Creating a character now means choosing a Style and a Calling, a Goal and a Name. Don’t pick a skill number. Instead: in a few words, describe your character – history and abilities.

Let’s try this with the character we introduced in the first post:

Galgad O’Karrt, Shrewd Psion.
He’s been through a very rough patch. Lost his belongings in the fire when they started hunting people “not like them”. Hopes his brother is still alive. He managed to survive a few street brawls, but was injured pretty badly each time. His weapon is the mind.

AND NOW use Grant Howitt’s brilliant little system for his Retrograde game.

Situation: Galgad tries to PSI Blast an ignorant town guard. He’s in pain from a deep fall the day before, so the GM says the outcome of the blast is in doubt. I roll 3d6 because he is a Psion, he uses his mind as a weapon. I get a 3, a 4 and a 5. That’s two successes (die result 4+). Galgad succeeds, and I get to dictate what happens.

Cool! That’s even simpler and easier than the original system. I don’t have to compare a stat number or several stats to my roll. I simply roll the dice and hope for at least a 4 on every die. That’s it.

Sorcerers & Sellswords: hacking the rules I

Ray Otus is creating beautiful games. One of them is his weird-fantasy hack of John Harper’s Lasers & Feelings, called “Sorcerers & Sellswords“. You know I’m a total sucker for rules-lite games, but something always kept me from fully embracing the awesomeness that is S&S, or the source, L&L.

It ISN’T the fact that all dice rolls are player-facing. I’ve made my (uneasy, but hey) peace with that. The culprit is the way the character stats are expressed. I really don’t like it.

So how do they work in L&L, and in S&S (and the dozens of other hacks out there)?
It simple. You pick one Skill number between 2 and 5. “A low number means you will be better at Sorcery (weird powers, ancient/alien artifacts, intuition, persuasion, passionate action) and a high number means you will be better at Swords (mundane tools and weapons, logic, diplomacy, calm precise action)”.


I don’t know about you, but Sorcery, to me, SORCERY, does not mean passionate action.

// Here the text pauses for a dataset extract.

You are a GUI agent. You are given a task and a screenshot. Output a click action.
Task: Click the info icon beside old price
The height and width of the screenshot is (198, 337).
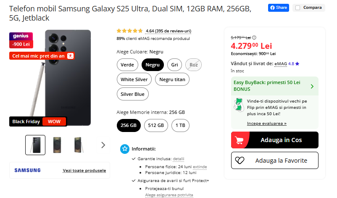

That’s definitely, absolutely, and undoubtedly Swords to me. On the other hand, SWORDS, to me, does not mean diplomacy or calm precise action. Not at all.

That’s the first thing that doesn’t sit right with me. And it’s NOT Ray’s fault. It’s the “fault” of the original system that only presented two stats that should represent what the game was all about.

Let’s recap real quick: You pick the Skill number, a number between 2 and 5, and the lower is, the better you are at “Sorcery”, and the higher it is, the better you are at “Swords”. Something comes up, you pick up between one and three d6, and roll them.

And now, it gets… too complex for my tastes: “For Sorcery, count the dice OVER your Skill number. For Swords, count the dice UNDER your Skill number. So I have only one number on my page, but I have to roll under or over, depending on the stat I’m using. But: why? Wouldn’t it be more practical, at the table, to have a stat number for each stat, roll under or equal to, and that’s it? I understand John Harper’s design behind it, it’s pure reduced elegance. But to me, easily amused and easily confused country bum that I am, to me, this is… impractical and a bit confusing.

So, instead, I do two things:

  1. Two new stats: Intuition and Charisma. Sorcery now really means “weird powers, and ancient/alien artifacts”. Swords now really is “weapons, the ability to fight (also unarmed)”. Persuasion? Use Charisma, please. Logic? Use the player’s. 
  2. A new system: Distribute 6 points between Intuition and Charisma, and another 6 points between Sorcery and Swords. No stat higher than a 5. No stat lower than a 1. If you save against a stat, roll under or equal to it. No Insight rolls. Everything else remains just as Ray wrote it.
So, for instance, this is a new S&S character:
Galgad O’Karrt, Shrewd Psion
Intuition 3
Charisma 3
Sorcery 5
Sword 1
Galgad tries to PSI Blast an igorant town guard. Galgad has prepared the attack and rolls 2d6 (1d6 standard, plus 1d6 for the preparation). PSI Blasts are Sorcery, obviously. I roll a 2 and a 6. So, one success (2), and one miss.
Galgad barely manages to PSI Blast the guard. Instead of knocking him out silently, the guard grunts loudly and crashes against the gate with a loud thud. 
Yup. Now I like it. Now I really like it.